Extracted data entries
____

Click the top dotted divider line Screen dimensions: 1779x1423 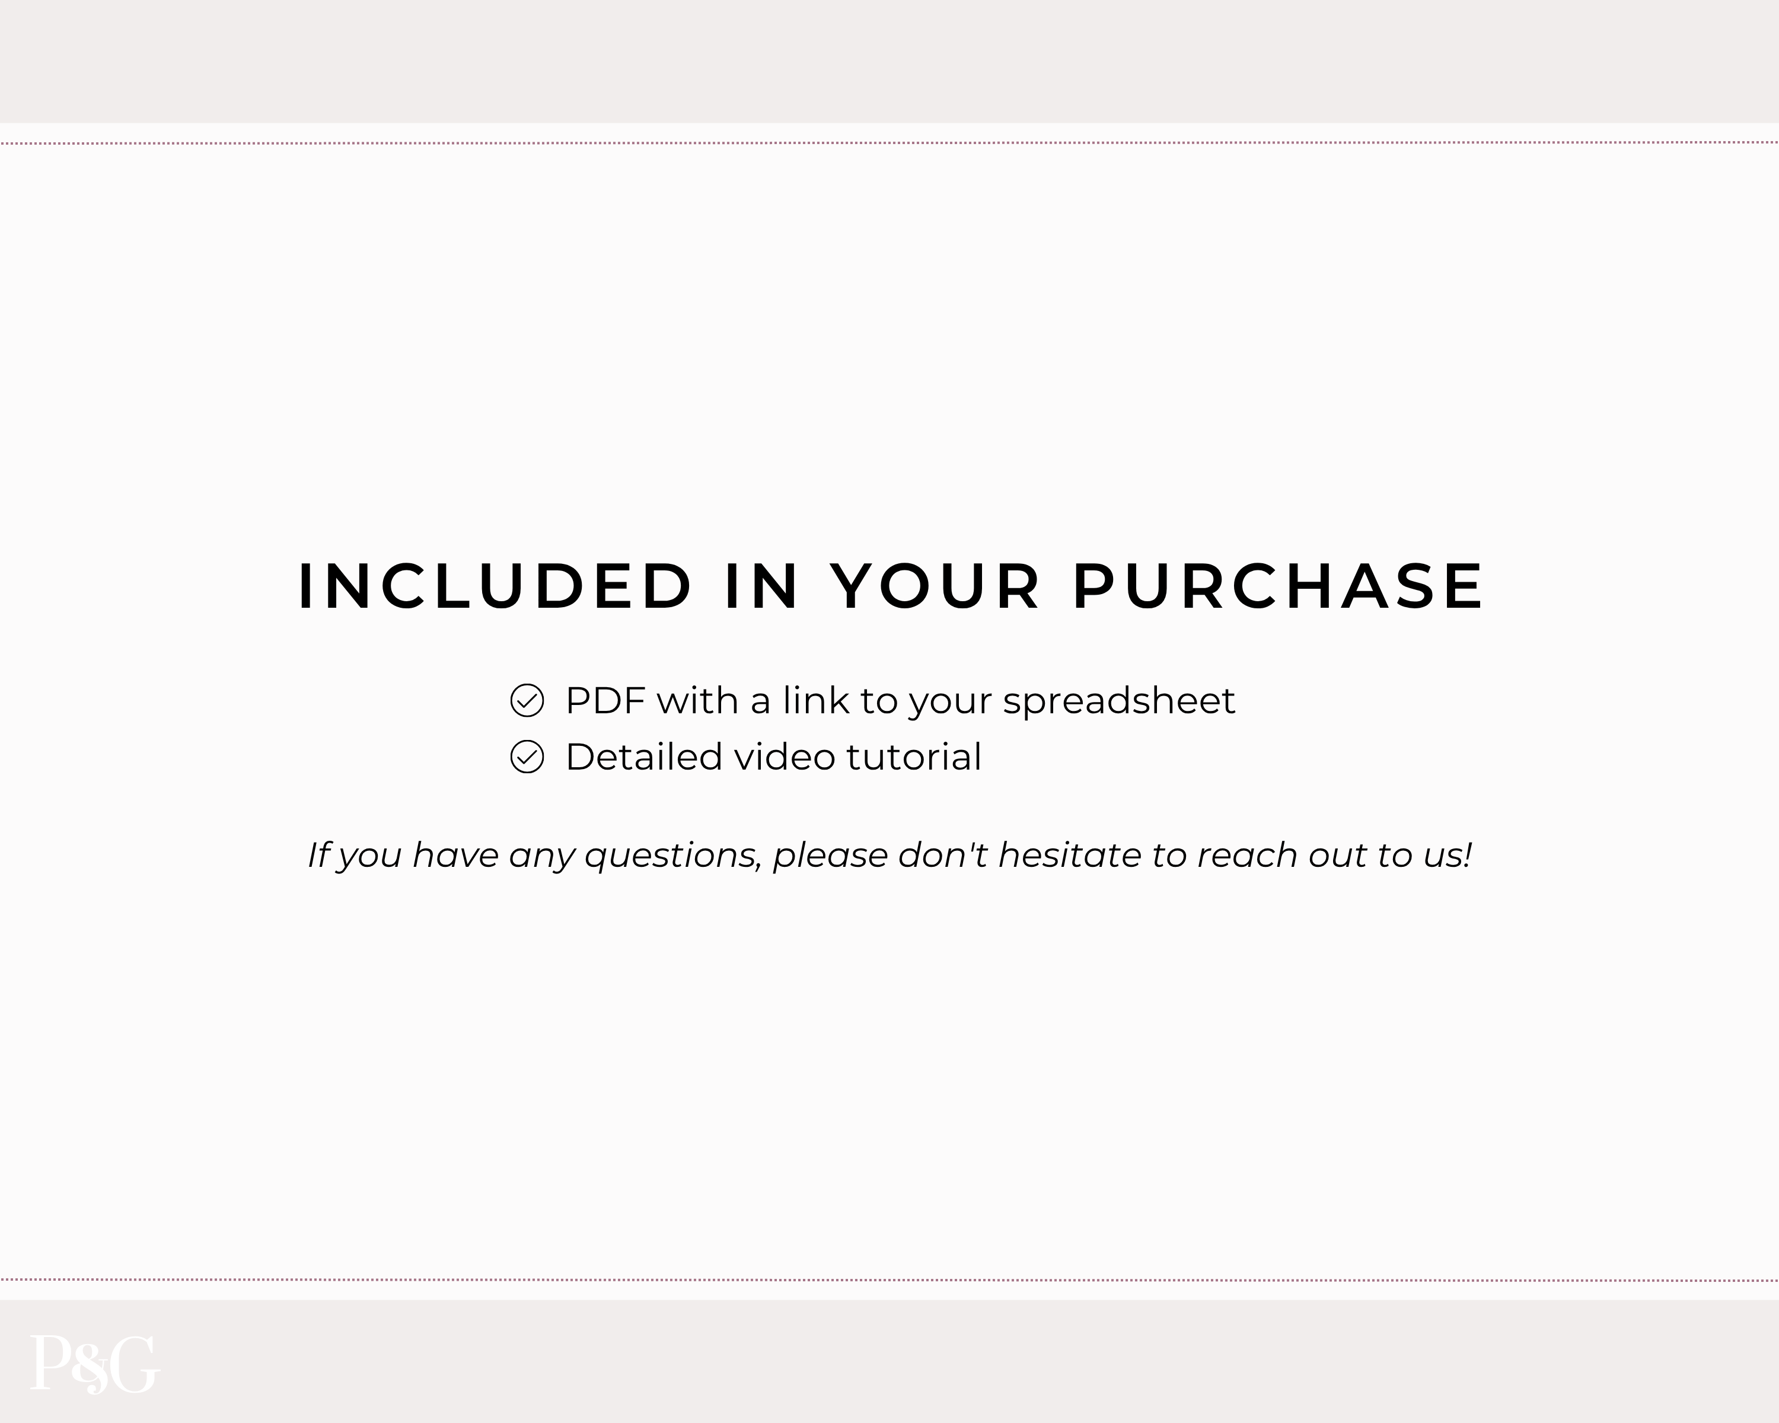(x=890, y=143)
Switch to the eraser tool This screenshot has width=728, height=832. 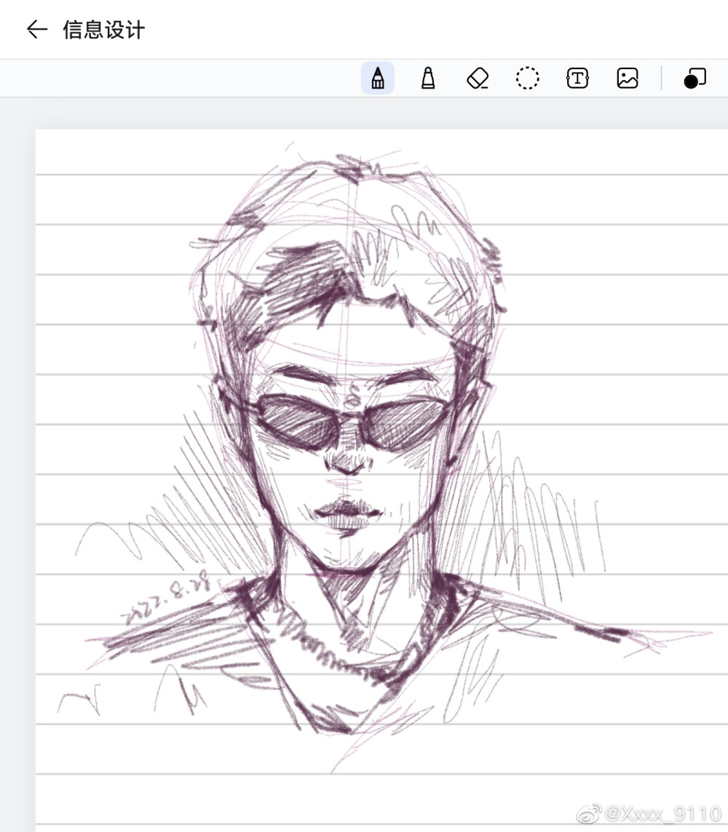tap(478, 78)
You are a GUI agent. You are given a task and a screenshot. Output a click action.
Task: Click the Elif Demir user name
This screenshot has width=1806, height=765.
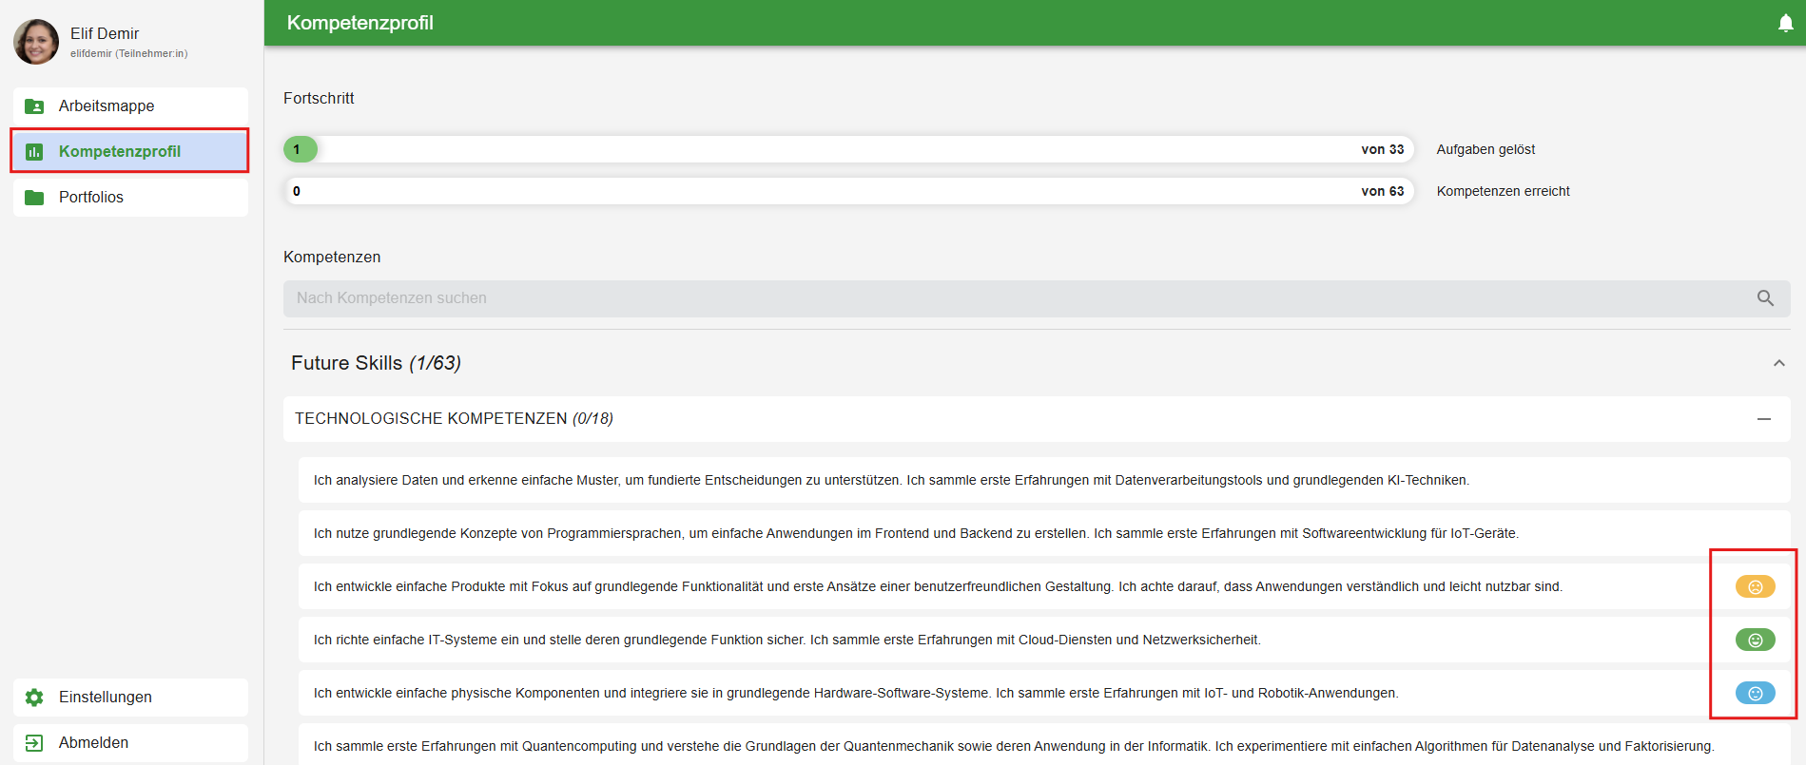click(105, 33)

____

Return, word for word, the lines from the one containing "You are a GUI" through the end of the entries above, including both the first and last lines. Leave the pictures out of your answer.

You are a GUI agent. You are given a task and a screenshot. Output a click action.
Task: Click the Elif Demir user name
This screenshot has width=1806, height=765.
click(105, 33)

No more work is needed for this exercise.